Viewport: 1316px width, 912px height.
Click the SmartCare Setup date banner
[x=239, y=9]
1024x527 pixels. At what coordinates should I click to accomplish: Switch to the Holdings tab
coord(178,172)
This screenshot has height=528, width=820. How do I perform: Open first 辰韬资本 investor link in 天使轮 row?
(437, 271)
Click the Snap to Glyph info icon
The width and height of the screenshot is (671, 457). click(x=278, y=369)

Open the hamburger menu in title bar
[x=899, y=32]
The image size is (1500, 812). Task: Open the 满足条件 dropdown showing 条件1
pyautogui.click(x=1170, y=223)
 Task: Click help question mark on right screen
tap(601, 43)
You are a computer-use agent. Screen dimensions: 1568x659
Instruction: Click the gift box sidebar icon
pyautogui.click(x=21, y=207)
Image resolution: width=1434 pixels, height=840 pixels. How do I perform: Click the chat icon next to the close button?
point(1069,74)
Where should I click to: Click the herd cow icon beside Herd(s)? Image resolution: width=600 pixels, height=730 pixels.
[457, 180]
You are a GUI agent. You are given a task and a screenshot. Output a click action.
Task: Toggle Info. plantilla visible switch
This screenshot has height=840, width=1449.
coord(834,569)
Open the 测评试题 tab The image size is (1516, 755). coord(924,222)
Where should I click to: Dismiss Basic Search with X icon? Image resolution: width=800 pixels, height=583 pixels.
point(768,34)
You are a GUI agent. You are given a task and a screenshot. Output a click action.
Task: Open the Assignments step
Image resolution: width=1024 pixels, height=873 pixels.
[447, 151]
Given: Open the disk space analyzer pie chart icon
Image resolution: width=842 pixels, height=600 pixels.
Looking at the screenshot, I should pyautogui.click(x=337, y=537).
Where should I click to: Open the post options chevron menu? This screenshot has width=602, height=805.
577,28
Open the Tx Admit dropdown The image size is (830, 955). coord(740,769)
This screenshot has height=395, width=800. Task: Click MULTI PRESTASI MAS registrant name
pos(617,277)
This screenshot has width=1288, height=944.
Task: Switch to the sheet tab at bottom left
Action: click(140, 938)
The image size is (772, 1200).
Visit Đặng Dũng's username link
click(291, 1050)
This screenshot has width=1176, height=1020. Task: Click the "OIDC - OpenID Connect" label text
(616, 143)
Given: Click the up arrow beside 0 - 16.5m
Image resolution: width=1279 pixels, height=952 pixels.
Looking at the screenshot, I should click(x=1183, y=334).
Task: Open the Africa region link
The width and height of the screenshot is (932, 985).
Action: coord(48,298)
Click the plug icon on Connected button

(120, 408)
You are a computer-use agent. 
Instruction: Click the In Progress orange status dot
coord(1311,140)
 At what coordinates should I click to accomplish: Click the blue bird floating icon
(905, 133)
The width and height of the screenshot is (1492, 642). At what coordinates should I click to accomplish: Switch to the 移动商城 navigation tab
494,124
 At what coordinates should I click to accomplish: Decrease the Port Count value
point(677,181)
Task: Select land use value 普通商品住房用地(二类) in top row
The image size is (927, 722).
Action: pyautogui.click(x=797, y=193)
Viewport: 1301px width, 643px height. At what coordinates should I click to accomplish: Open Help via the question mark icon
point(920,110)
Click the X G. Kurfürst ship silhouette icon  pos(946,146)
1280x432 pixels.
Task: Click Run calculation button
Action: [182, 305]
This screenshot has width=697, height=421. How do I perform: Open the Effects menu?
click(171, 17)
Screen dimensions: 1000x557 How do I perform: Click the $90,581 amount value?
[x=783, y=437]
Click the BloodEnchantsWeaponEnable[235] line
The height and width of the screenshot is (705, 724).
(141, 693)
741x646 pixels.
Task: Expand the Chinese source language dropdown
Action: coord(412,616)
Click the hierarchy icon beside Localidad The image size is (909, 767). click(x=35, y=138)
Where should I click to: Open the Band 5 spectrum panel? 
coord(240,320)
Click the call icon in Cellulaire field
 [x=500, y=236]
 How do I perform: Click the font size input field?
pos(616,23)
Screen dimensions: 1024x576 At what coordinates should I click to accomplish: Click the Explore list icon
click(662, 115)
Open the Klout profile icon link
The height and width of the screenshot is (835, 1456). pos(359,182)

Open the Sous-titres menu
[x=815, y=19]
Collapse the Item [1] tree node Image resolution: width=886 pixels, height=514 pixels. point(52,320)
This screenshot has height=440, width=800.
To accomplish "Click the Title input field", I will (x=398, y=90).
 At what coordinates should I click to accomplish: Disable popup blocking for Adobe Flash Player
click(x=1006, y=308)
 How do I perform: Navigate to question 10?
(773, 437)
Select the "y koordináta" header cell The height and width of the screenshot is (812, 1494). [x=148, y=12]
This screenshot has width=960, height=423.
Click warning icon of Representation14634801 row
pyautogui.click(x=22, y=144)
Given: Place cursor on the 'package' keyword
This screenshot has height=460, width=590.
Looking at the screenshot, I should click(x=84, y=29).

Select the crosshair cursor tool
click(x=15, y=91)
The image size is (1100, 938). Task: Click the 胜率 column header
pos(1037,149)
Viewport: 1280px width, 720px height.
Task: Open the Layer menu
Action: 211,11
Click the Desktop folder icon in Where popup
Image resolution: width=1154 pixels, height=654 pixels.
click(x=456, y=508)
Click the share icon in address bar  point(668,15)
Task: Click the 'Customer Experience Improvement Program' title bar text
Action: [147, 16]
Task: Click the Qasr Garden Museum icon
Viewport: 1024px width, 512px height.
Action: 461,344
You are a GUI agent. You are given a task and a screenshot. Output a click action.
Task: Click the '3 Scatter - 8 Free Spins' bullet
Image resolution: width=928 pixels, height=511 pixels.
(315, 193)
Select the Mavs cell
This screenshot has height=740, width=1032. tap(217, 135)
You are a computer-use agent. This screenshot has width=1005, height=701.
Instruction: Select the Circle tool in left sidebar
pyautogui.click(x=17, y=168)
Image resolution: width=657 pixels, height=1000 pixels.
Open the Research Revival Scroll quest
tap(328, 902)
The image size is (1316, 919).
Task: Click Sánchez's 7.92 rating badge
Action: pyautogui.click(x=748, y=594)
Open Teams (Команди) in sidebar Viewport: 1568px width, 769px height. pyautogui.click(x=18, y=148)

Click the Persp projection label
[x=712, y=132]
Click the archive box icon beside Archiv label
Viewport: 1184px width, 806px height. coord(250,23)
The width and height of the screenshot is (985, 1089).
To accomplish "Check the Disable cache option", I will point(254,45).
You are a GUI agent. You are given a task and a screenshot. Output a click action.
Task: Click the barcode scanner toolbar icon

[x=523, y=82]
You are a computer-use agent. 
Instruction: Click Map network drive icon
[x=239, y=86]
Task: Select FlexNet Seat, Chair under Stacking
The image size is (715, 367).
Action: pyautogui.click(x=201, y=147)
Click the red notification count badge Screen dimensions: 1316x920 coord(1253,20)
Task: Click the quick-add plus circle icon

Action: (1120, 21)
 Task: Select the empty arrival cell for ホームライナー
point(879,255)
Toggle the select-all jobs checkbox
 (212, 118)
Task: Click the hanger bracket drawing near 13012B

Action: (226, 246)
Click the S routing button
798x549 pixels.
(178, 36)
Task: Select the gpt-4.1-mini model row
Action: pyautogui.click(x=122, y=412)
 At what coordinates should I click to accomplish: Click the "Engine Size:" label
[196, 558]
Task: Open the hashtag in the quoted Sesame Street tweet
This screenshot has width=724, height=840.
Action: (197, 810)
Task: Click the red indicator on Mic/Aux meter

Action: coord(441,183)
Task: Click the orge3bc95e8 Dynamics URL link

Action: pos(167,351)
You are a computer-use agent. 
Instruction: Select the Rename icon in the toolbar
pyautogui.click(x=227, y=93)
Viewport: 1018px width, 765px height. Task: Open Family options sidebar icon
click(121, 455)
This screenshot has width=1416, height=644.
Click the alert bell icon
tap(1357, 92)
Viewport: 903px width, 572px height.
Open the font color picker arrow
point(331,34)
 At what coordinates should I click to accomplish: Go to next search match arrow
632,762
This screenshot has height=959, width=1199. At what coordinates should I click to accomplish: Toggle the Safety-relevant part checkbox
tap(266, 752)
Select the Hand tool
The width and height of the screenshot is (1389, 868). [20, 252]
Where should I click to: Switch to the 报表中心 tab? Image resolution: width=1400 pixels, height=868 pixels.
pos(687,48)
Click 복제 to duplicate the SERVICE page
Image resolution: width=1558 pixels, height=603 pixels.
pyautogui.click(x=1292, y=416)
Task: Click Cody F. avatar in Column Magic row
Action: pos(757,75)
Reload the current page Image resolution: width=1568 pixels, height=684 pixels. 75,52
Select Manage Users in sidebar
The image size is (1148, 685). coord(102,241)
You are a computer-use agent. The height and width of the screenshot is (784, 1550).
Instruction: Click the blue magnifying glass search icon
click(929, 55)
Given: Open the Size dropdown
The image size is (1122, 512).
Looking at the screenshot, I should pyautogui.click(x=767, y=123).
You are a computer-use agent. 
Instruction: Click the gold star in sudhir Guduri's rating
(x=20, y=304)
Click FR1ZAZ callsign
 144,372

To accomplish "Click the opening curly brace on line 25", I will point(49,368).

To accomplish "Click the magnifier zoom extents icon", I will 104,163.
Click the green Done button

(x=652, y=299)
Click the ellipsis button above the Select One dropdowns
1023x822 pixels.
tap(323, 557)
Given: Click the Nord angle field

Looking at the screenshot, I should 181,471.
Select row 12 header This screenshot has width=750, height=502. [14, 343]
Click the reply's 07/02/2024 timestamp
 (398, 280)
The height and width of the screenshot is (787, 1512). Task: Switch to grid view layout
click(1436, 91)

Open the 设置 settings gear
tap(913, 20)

**WHAT TO DO:**
Taking the records above as input, show every line in which the word "page" is present.

**ANSWER TO THE PROBLEM:**
Click 복제 to duplicate the SERVICE page
Reload the current page Image resolution: width=1568 pixels, height=684 pixels. 75,52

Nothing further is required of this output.